12.11.21

Shakespeare também usava chapéu

The Clash, “Know Your Rights”, in https://www.youtube.com/watch?v=5lfInFVPkQs

Já não se pode dizer a famosa frase “chapéus há muitos”, porque eles rareiam. Já quanto à parte terminal da afamada frase, diferente conclusão seria retirada pelos observadores da contemporaneidade: os palermas estão em alta, tamanha a sua abundância. Mas não é de palermas que o assunto vem à colação, é de chapéus. Sinal dos tempos: a bordadura da moda está nos penteados, não nos chapéus que escondem os penteados. Os homens já não usam chapéus.
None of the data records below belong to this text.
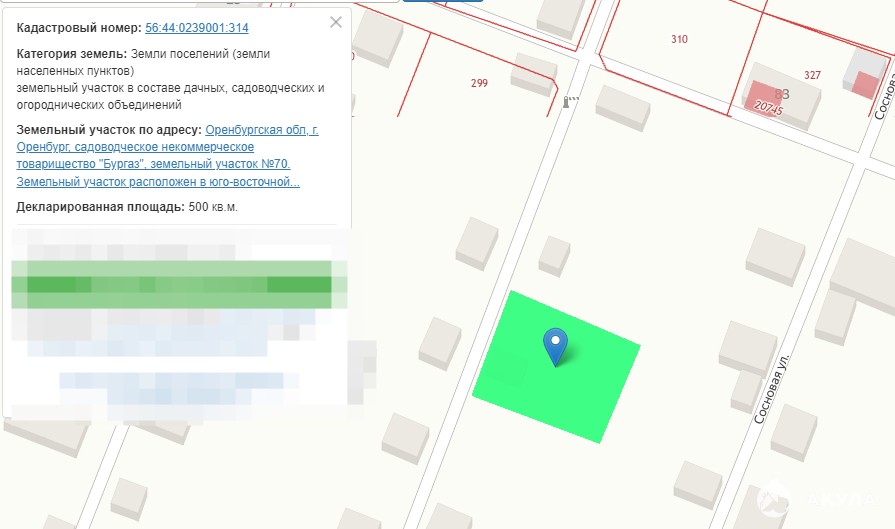This screenshot has width=895, height=529.
Task: Click parcel number 310 on map
Action: pyautogui.click(x=679, y=40)

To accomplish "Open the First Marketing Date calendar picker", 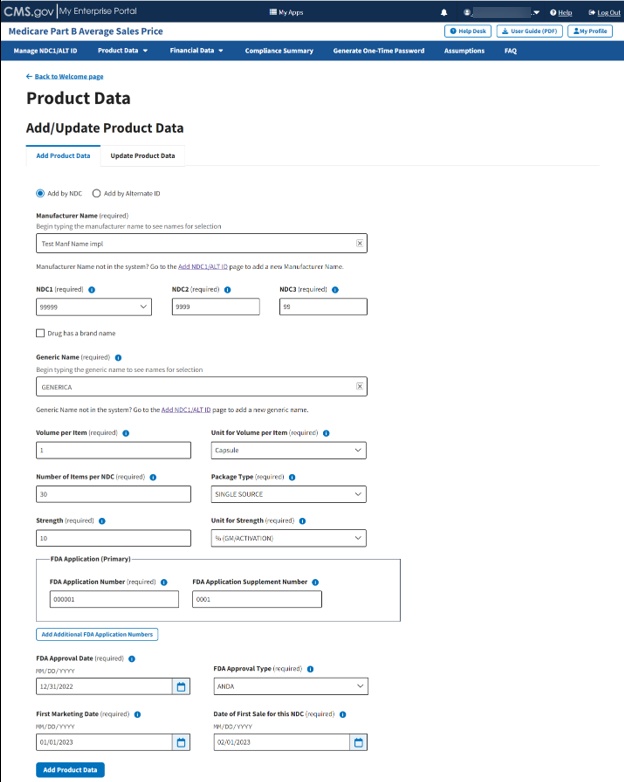I will (181, 743).
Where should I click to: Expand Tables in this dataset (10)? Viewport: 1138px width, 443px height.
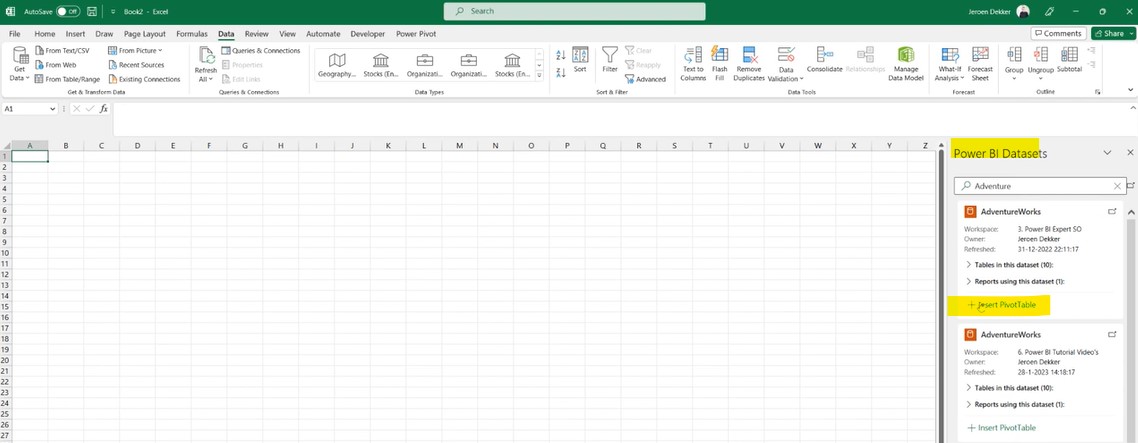(1011, 264)
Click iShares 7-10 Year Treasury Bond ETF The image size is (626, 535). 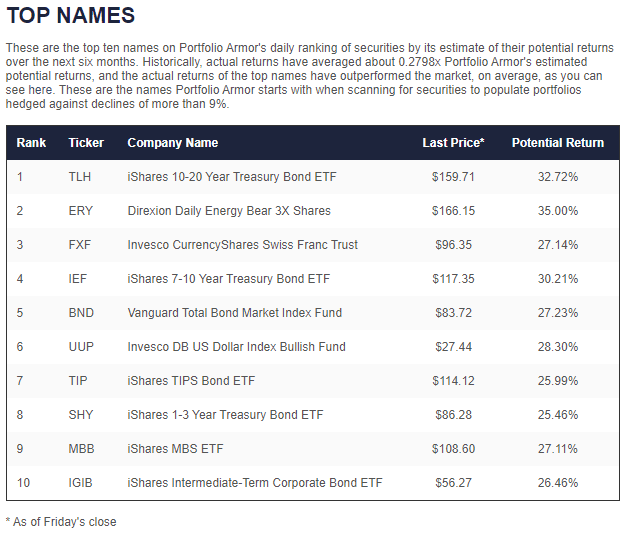[228, 279]
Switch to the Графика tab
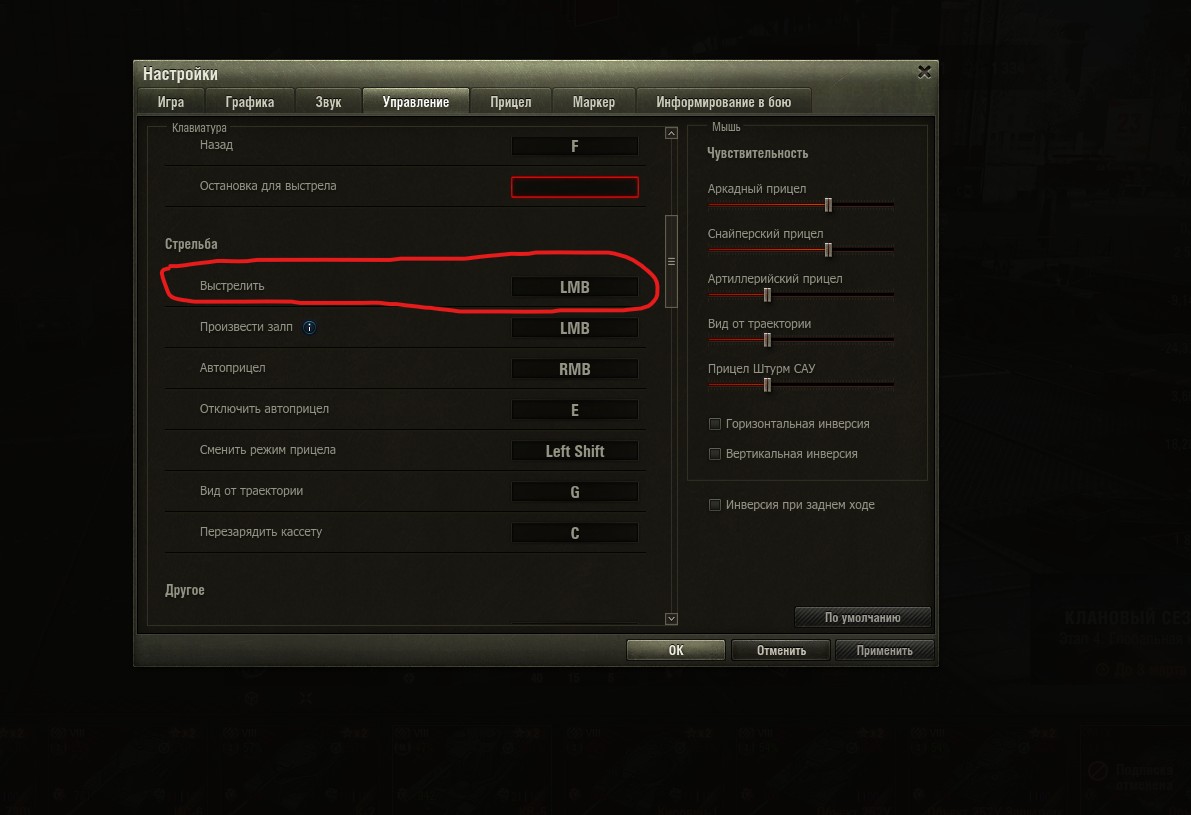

Usam penteados a preceito. Os que passaram o prazo de validade capilar, estão convencidos que mostrar a calvície também é moda. 

Havia um rapaz calado que aparecia sempre de chapéu. Os outros, tão ávidos da sua superioridade estética, escarneciam dele. Ele não se importava. Nem protestava os reparos desagradáveis patrocinados pela estultícia da superioridade estética. Sabia, no seu íntimo, que não passava de bazófia, era o mostruário da frivolidade de quem se julgava no púlpito da estética – como se a estética não fosse um julgamento subjetivo e como se a estética fosse tudo o que contasse. 

Ia mudando os chapéus, mantendo a extravagância que não capitulava perante a insistência da injúria. Sentia um incentivo para a diversidade de chapéus de cada vez que um mentor da estética dominante se ria na sua cara com o desdém próprio dos inconsequentes que se julgam superiores. Ele não acreditava na superioridade de ninguém (sem ser um fiel seguidor da igualdade tirada a fórceps). 

A certa altura, os outros queriam saber como era o penteado do rapaz. Dominados pela dignidade de não forçar alguém a fazer o contrário do por si desejado, esbarravam na extravagância diária do chapéu sempre diferente. E no rapaz que, metodicamente, nunca retirava o chapéu. Os outros iam sendo corroídos pela curiosidade. Já não se importavam com a sucessão interminável de chapéus; só queriam saber como era o penteado do rapaz.

Ele não capitulou às oportunistas manobras de sedução – a páginas tantas, os que dantes dele escarneciam agora eram amizades. Quando lhe perguntaram por que não mostrava o penteado, limitou-se a retorquir que ninguém conhecia o penteado de Shakespeare.